For someone his critics say is a compulsive liar, Mr. Trump has been
remarkably true to his word. Especially compared with his predecessor, he
doesn’t moralize. It’s classic Trump to be openly exasperated by the Group
of 7’s hand-wringing hypocrisy. Unlike almost every other democratic
leader, Mr. Trump doesn’t try to placate critics. He knows it’s more
important to get things done than to be loved.
The holder of the world’s most significant office should always be taken
seriously. Erratic and ill-disciplined though Mr. Trump often seems, there’
s little doubt that he is proving a consequential president. On the evidence
so far, when he says something, he means it—and when he says something
consistently, it will happen.
He said he’d cut taxes and regulation. He did, and the American economy is
at its strongest in at least a decade. He said he’d pull out of the Paris
climate-change agreement and he did, to the usual obloquy but no discernible
environmental damage. He said he’d scrap the Iranian deal, and he did. If
Tehran gets nuclear weapons, at least it won’t be with American connivance.
He said he’d move the U.S. Embassy to Jerusalem, and he did, without
catastrophe. He said he’d boost defense spending. That’s happening too,
and adversaries no longer think that they can cross American red lines with
impunity.
In Mr. Trump’s first year, he acted on 64% of the policy ideas proposed in
the Heritage Foundation’s “Mandate for Leadership” agenda—not bad
compared with Ronald Reagan’s 49%.
It’s a pity that he kept his promise to pull out of the Trans-Pacific
Partnership. But his concerns about that deal shouldn’t be dismissed. In
the short term, freer trade can be better for rich people in poor countries
than for poor people in rich ones.
Mr. Trump thinks that the effect of freer trade has been to make America’s
rivals stronger. But as the Harley-Davidson example shows, global supply
chains mean that even “all-American products” are made all over the world.
The consequence of taxing imports can be losing exports, too, as other
countries retaliate. So far, though, Mr. Trump’s strong rhetoric and tough
action haven’t triggered a full-scale trade war, but have forced other
countries to address America’s concerns about technology theft and
predatory pricing.
Then there’s the nuclear diplomacy with North Korea. Maybe a hitherto
brutal dictator is looking for the survival strategy that Mr. Trump has
offered. On the other hand, it could turn into a latter-day version of the
Iran deal, in which pressure is eased on the basis of promises that are
never fully kept, while leaving allies unsure of American support. That’s
the trouble with one-on-one meetings. They may be good for building trust,
but they’re bad for making decisions, because each participant has his own
version of what was meant.
Still, whatever your judgment on Mr. Trump’s presidency so far, he has 2&#
189; more years in the world’s biggest job and every chance of being re-
elected. He is the reality we have to work with.
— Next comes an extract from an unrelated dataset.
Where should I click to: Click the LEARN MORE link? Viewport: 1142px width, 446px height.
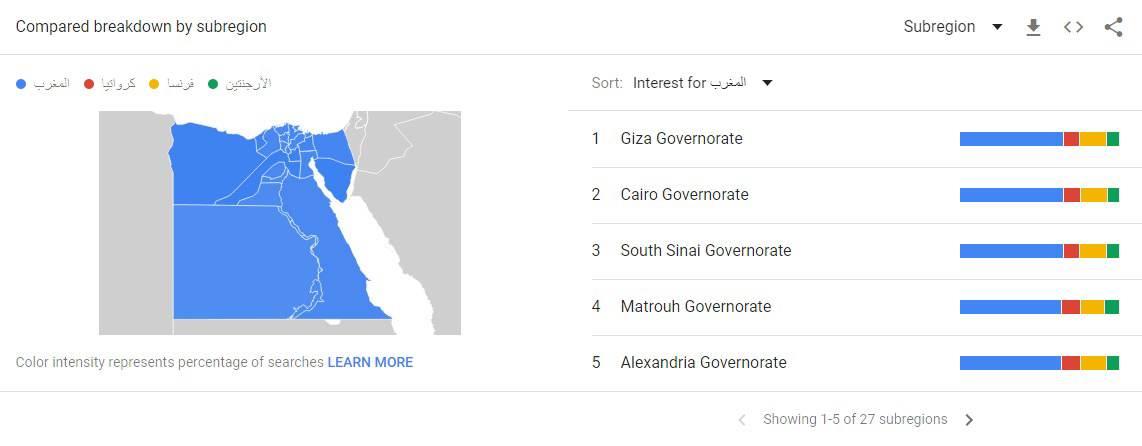point(370,362)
For Australia, Mr. Trump has so far been a good president. Despite his testy
initial conversation with Prime Minister Malcolm Turnbull, he has honored
the “very bad deal” that President Obama made to take boat people from
Nauru and Manus Island to settle in the U.S.
Mr. Trump seems to appreciate that Australia is the only ally that has been
with America, side by side, in every conflict since World War I. He has
exempted our steel and aluminum from the tariffs slapped on many others. As
a country that’s paid its dues, so to speak, on the American alliance, we
have been treated with courtesy and respect. Still, that’s no grounds for
complacency in dealing with a transactional president.
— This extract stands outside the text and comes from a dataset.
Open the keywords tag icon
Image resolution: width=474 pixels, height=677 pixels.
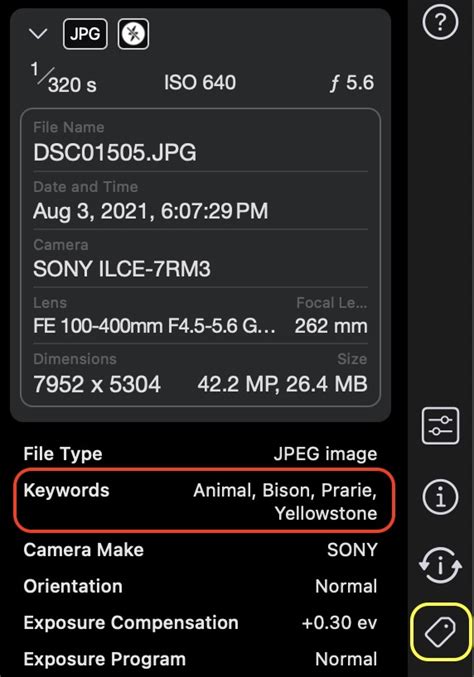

As weightier allies found at the NATO summit this week, Mr. Trump is
reluctant to help those who don’t pull their weight, and who can blame him?
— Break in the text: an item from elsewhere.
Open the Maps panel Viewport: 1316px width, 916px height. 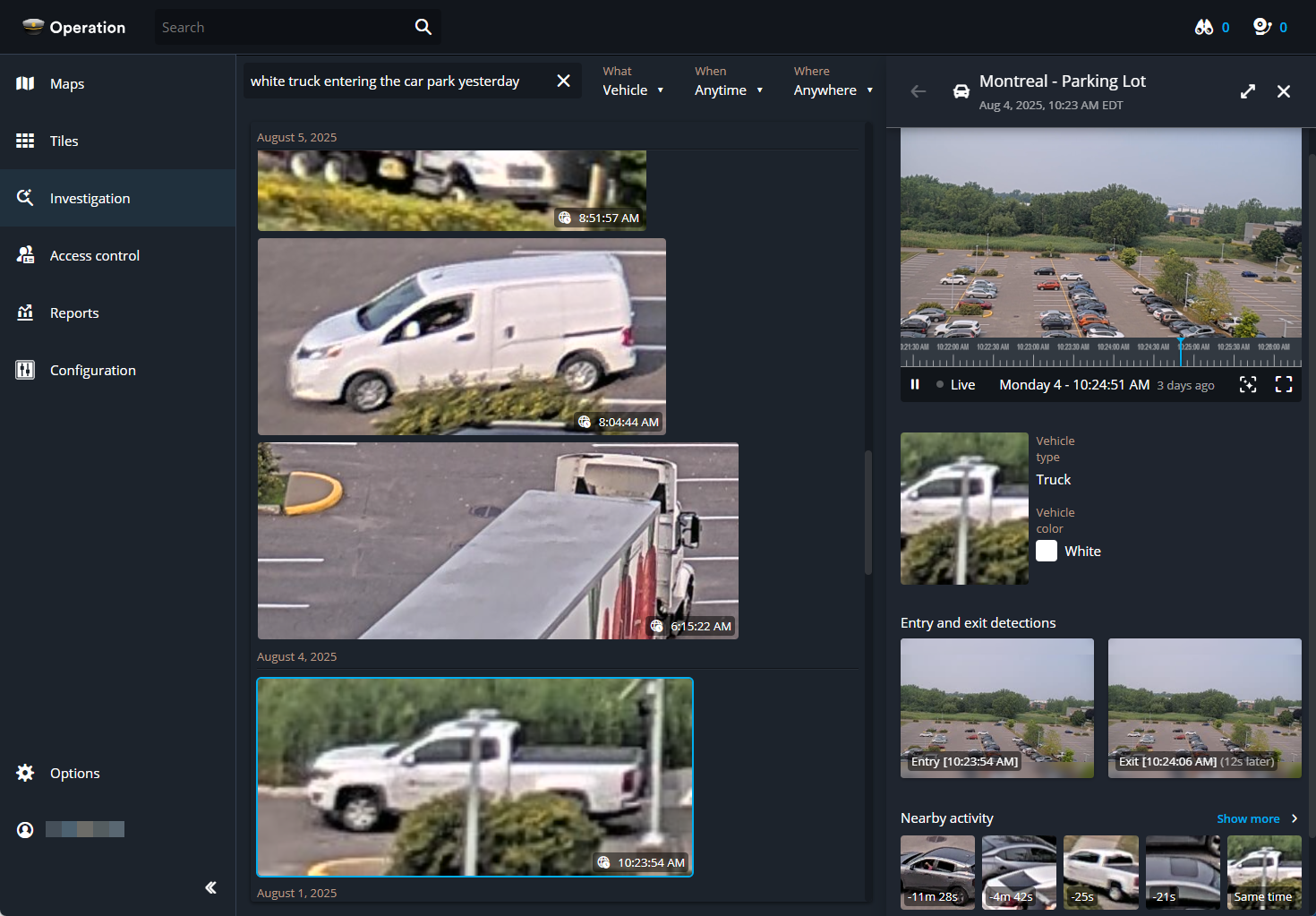[x=67, y=83]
America has been the world’s policeman, the guarantor of a modicum of
restraint from the world’s despots and fanatics. No other country has had
both the strength and the goodwill for this essential task.
And America’s thanks for its seven decades of watchfulness and its
prodigious expenditure of blood and treasure? Condescension from the
intellectuals whose freedom the U.S. has protected, and commercial
exploitation by the competitors that the American-led global order has
created. It’s little wonder that Mr. Trump wants trade that’s fair as well
as free, or that he’s tired of allies who give sermons from the sidelines
while America keeps them safe.
The truth is that the rest of the world needs America much more than America
needs us. The U.S. has no threatening neighbors. It’s about as remote from
the globe’s trouble spots as is possible to be. It’s richly endowed with
resources, including energy and an almost boundless agricultural capacity.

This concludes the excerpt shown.